Bobby Moore lifts the World Cup in 1966
Of all the major sports in the United Kingdom, association football is by far the most sentimental. Witness Frank Lampardturning his eyes to heaven to thank his late mother every time he manages to run onto the pitch without falling over, or the way in which it only takes the death of a blade of grass in the south-west corner of the Kidderminster Harriers’ stadium for every team in the country to don their well worn black armband. Black? More likely grey by now.
Quite why football should be so sentimental is a mystery although it no doubt has a lot to do with the fact that the game has become incredibly rich without really deserving the money; hence, for as much filthy lucre as there is swilling around, there is also a lot of guilt too. Sentimentality is football’s well of showing that it hasn’t lost its soul.
The most recent case of sentimentality comes to us courtesy of West Ham United which, on the 50th anniversary of the debut of Bobby Moore as a Hammers player, has decided to retire his shirt. Or rather, his number: 6.
It is very laudable that we remember the great men and women of old.
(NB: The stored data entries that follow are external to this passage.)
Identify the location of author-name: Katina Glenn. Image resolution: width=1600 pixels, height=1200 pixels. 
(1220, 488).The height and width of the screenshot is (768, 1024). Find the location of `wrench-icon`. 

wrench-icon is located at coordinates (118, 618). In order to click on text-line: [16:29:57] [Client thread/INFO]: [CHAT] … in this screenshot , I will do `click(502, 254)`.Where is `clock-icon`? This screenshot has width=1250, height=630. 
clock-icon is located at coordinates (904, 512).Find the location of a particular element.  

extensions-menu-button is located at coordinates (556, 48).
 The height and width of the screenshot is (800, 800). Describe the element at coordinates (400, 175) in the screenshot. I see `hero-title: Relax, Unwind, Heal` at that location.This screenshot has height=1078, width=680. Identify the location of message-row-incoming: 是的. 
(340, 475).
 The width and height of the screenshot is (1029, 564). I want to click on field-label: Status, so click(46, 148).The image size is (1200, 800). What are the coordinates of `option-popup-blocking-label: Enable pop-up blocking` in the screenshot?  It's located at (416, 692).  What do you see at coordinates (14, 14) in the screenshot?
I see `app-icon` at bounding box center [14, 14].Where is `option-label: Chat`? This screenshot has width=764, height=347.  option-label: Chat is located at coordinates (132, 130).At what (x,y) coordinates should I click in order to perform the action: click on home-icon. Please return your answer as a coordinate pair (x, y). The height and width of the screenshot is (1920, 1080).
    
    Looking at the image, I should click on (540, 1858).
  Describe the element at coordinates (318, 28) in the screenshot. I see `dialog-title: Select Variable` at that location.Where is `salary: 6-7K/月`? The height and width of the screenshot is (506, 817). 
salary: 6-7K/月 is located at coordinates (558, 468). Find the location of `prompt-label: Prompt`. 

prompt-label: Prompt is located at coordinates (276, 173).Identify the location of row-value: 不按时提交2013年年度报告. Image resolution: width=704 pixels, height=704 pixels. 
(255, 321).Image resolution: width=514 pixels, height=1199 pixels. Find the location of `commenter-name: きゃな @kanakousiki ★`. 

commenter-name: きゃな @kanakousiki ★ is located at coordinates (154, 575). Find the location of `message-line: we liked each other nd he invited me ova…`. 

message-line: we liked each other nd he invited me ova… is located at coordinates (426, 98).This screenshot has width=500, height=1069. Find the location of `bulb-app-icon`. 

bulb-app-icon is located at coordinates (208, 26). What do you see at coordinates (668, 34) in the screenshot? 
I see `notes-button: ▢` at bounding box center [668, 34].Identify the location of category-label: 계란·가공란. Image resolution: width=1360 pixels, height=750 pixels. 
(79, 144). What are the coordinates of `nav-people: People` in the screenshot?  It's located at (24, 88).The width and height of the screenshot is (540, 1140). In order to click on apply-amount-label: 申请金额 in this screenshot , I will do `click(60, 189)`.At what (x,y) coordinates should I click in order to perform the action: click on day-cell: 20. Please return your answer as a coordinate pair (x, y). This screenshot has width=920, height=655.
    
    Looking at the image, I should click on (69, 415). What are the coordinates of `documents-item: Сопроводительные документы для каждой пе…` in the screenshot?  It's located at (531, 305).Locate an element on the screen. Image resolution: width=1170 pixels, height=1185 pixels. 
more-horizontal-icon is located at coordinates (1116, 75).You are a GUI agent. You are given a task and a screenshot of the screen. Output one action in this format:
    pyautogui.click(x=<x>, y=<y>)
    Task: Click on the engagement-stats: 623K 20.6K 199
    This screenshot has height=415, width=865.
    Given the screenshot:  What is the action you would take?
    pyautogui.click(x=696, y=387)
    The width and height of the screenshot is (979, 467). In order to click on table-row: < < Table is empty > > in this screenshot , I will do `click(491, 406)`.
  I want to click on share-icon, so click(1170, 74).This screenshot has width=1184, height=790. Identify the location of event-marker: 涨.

In Moore’s case, however, his greatness does not come so much from the fact that he was a West Ham player than that for 120 minutes on 30 1966 he had rather a good game with the England side, a game which resulted in the national side winning the FIFA World Cup for the first (and so far only) time.
As a result of this unprecedented triumph, Moore – who died in 1993 – has had a stand named after him at Upton Park as well as two statues of himself erected outside the West Ham ground and Wembley Stadium. That, it seems to me, is a more than perfectly adequate return for being a member of the 11 man squad that brought the World Cup to England.
But West Ham United have now gone further. Indeed, too far. What will they do on the 75th or 100th anniversary of Moore’s debut for the club? Or on the anniversary of the first time he captained the England team? Or played his last game for the club or, most sadly, died? In time it would not r me to find the area around Upton Park, every last street, pub and park bench named after Moore as if he were a god of Rome: Moore the First Time as Captain, Moore the World Cup Victor, Moore Who Took A Fancy To This Oak Tree When It Was In Full Leaf.
The problem with football is that, much like the Senate in Imperial Rome, it just doesn’t know when to stop heaping honours upon a man. At least the Senate could claim necessity arising out of a fear of its members being butchered if it did not acclaim the Emperor so.
If West Ham United want to honour Bobby Moore they should get back to the sources – the games that he played. Removing his shirt number acts against that as it suggests something that is plainly untrue: that he was irreplaceable. As good a player as he was, he was not that. No player ever is. They are turning the man into a myth and, ultimately, removing from the sight of the people the real reason for his being a legend.